#### Exercise data
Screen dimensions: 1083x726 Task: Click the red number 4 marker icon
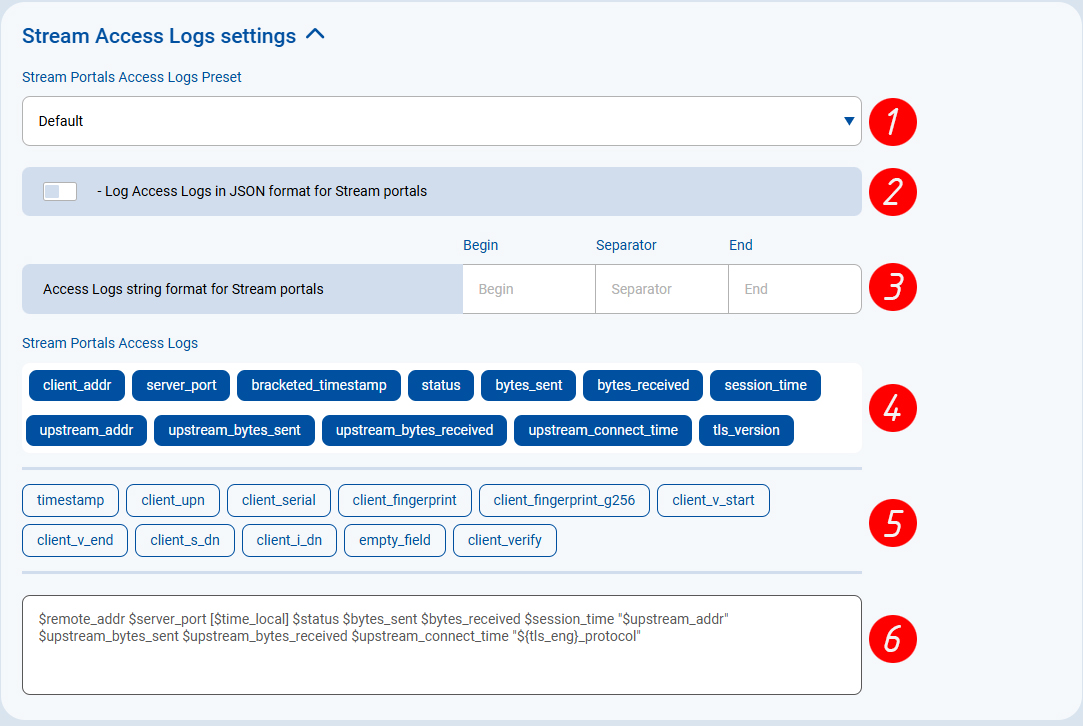click(893, 407)
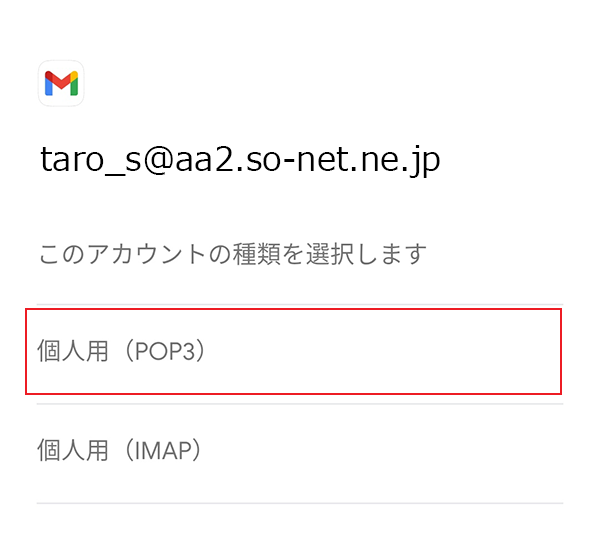Select the 個人用（IMAP） account type
Viewport: 600px width, 548px height.
pyautogui.click(x=120, y=451)
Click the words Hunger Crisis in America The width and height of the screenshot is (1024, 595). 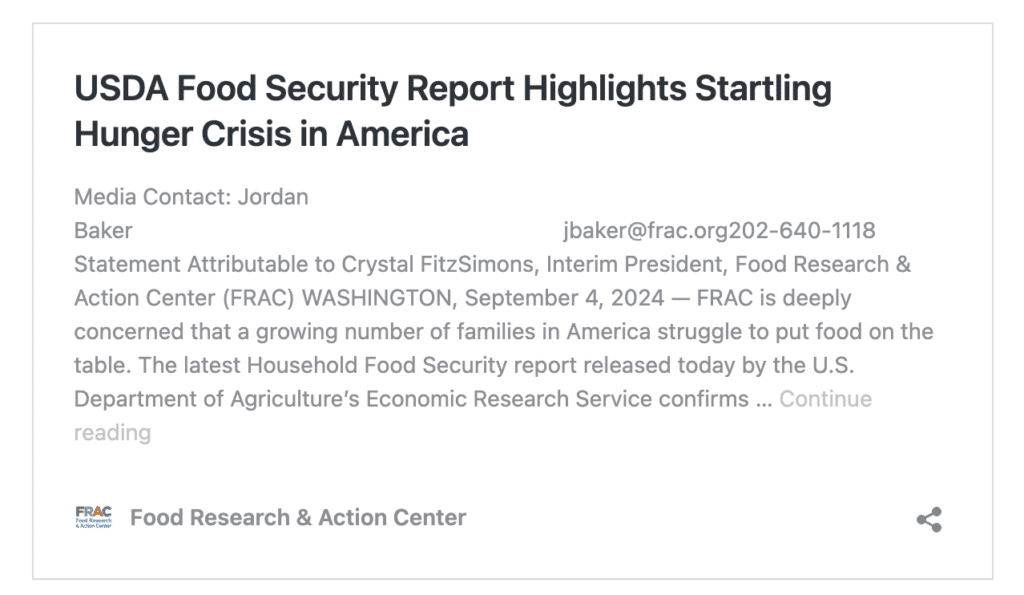pos(271,133)
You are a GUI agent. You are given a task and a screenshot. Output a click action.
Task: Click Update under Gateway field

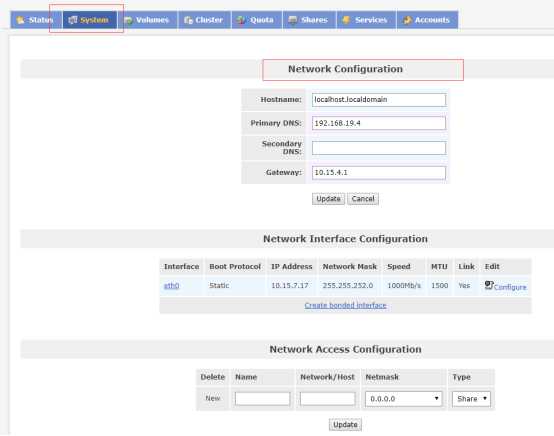pos(328,199)
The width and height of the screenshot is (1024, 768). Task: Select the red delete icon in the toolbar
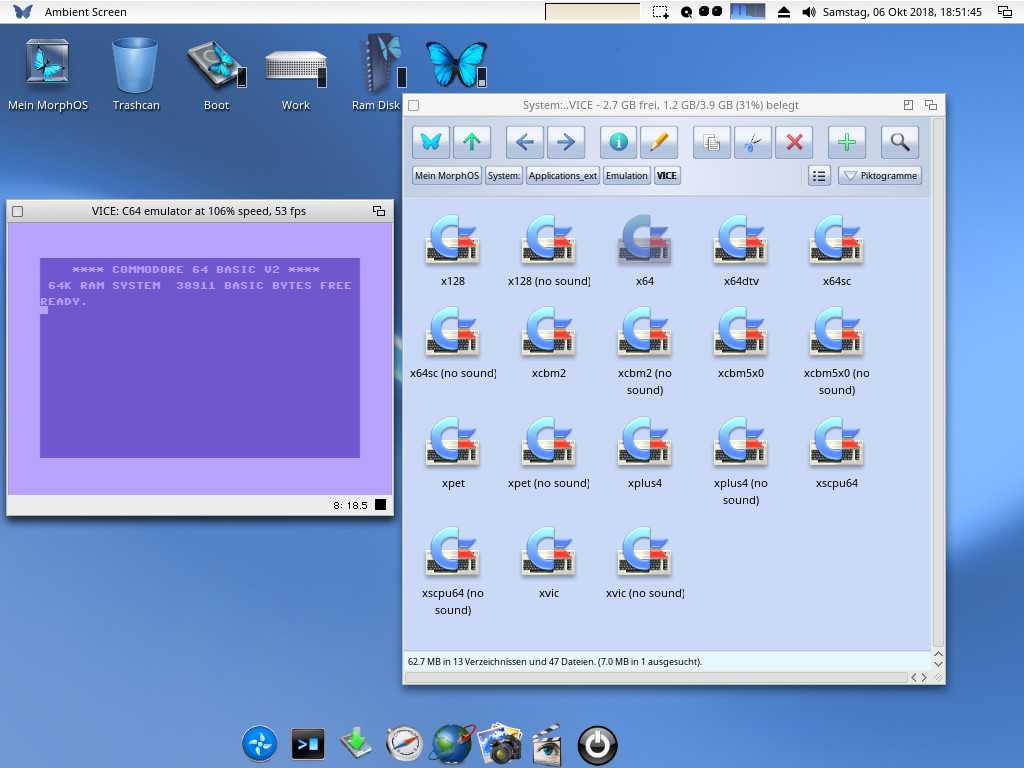coord(793,142)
########
### [Directions for this task]
Please print exactly the lines from the line containing "Task: Click Update under Gateway field" through the end of the records above, both included, leaving out every picture.

### [Exercise response]
Task: Click Update under Gateway field

pos(328,199)
The width and height of the screenshot is (1024, 768). Task: Select the red delete icon in the toolbar
coord(793,142)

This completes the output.